Tim concluded that the most feasible solution would be for a philanthropic effort aimed at obtaining land and building a multifunctional health care centre specifically for Mapua community.
MDCA Chairperson Marion Satherly thanked Tim for his insightful presentation encouraged all to get in touch with Tim should they know of any other options available or know of a philanthropist that would invest in such a type of project.
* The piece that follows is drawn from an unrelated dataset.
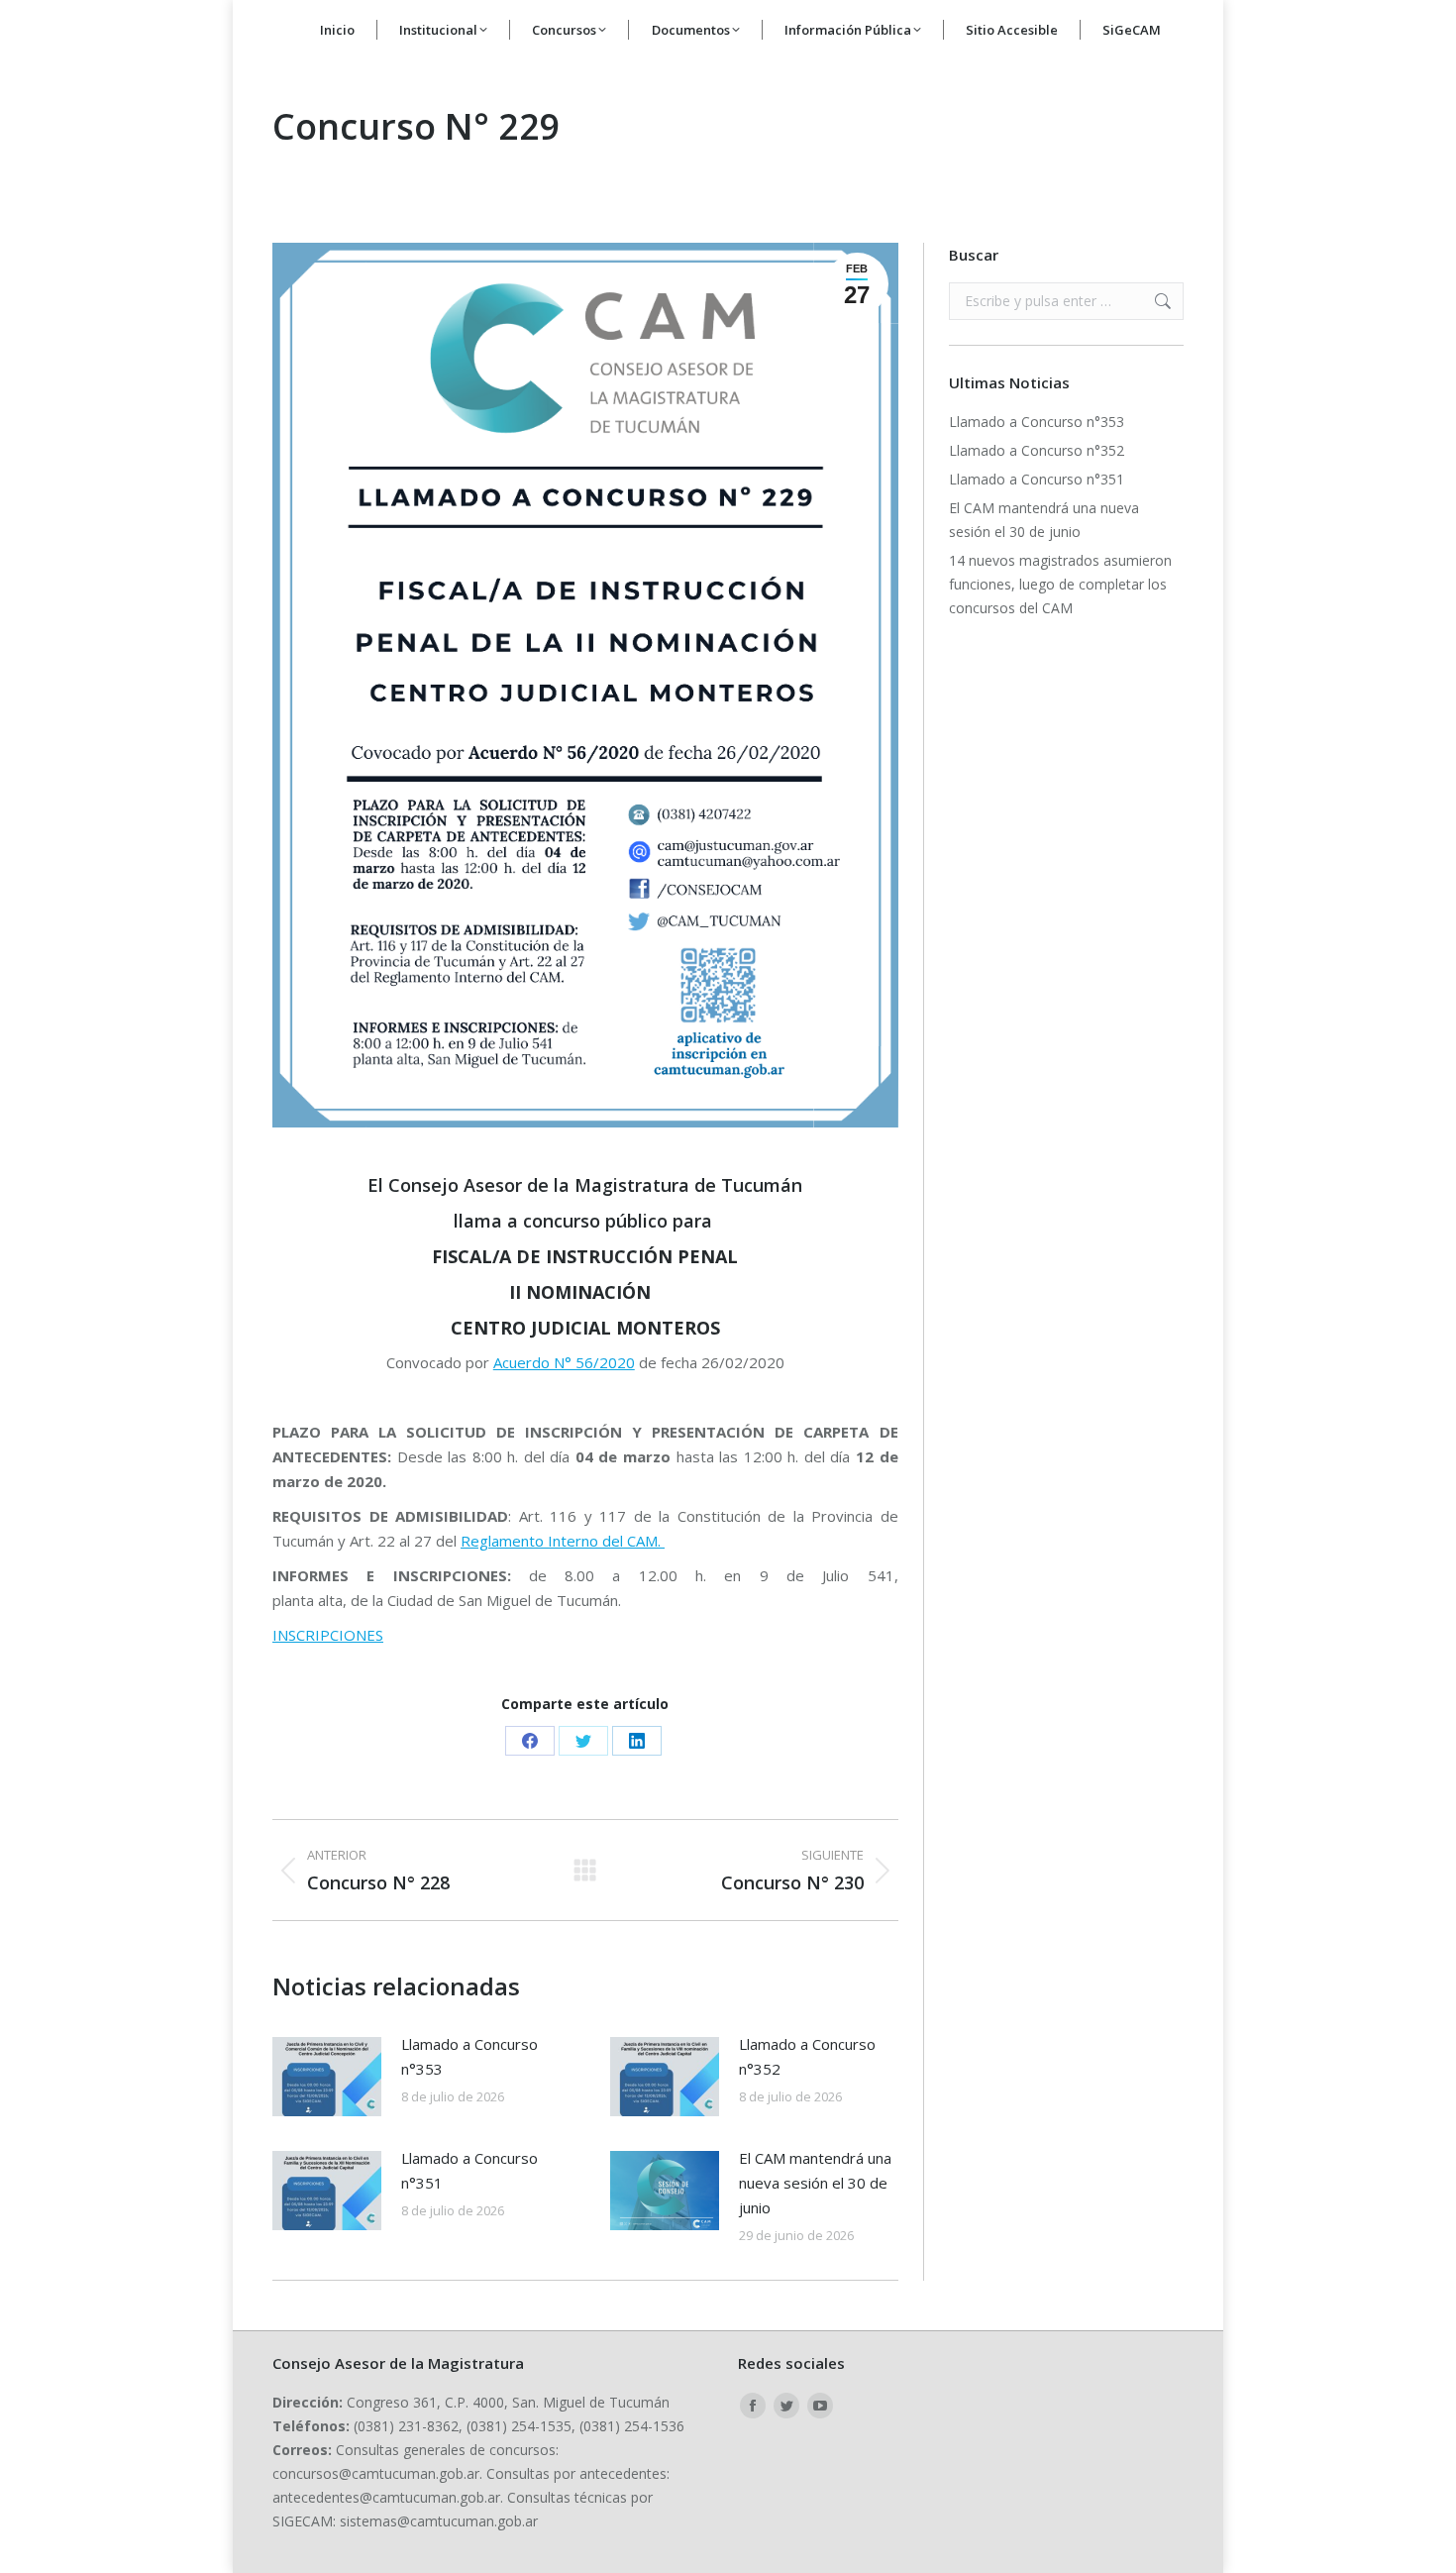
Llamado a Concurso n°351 (469, 2170)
Water and Wastewater Improvements Update
Also presenting at the September 10 meeting was Rob O’Grady, TDC Project Manager, speaking about the upgrade of Stafford Drive and Aranui Road water and wastewater systems. Rob highlighted the fact that $15 million have been set aside for water projects in our area with the Aranui Rd /Stafford Dr being one of the first. The project involves:
- An upgrade to the wastewater pump station in Ruby Bay, including a new underground emergency storage tank and odour control.
- A new wastewater pump station at 69 Stafford Drive, which will replace the existing pump station at 72 Stafford Drive. The new pump station will include underground emergency storage and odour control.
- A new water main running from Mapua Wharf to Pine Hill Road.
- A new wastewater pipe running from Mapua Wharf to Ruby Bay.
The project work is targeted to begin in January 2019 and be completed by November 2019. At a later stage, potentially years away, the plan will also involve setting up a pipeline from Mapua Wharf over to Rabbit Island towards wastewater works.
In response to a question from the floor about lifespan of system and the amount of people it is designed to cater for, Rob said the wastewater pipe sizing is for approximately 30 years and that estimating population growth can be challenging since our area has had significant growth just recently.
Asked what has been highlighted as the key risk areas, Rob stated keeping within budget; not having to do things twice; minimizing disruptions in community and being sure to be engaged with community.
Three projects have been grouped together with work taking place at the same time in order to be more efficient – one trench for mains and waste water pipes for example. The community will be well informed about work taking place and how it will affect them. The TDC team is determined to maintain good relations with community.
In Other News
It was reported that a substantial rebuild of the steps going over the Tait Street sea wall will start later this month.
Be sure to attend our next monthly meeting: Monday, 8 October at 7 PM, Mapua Hall.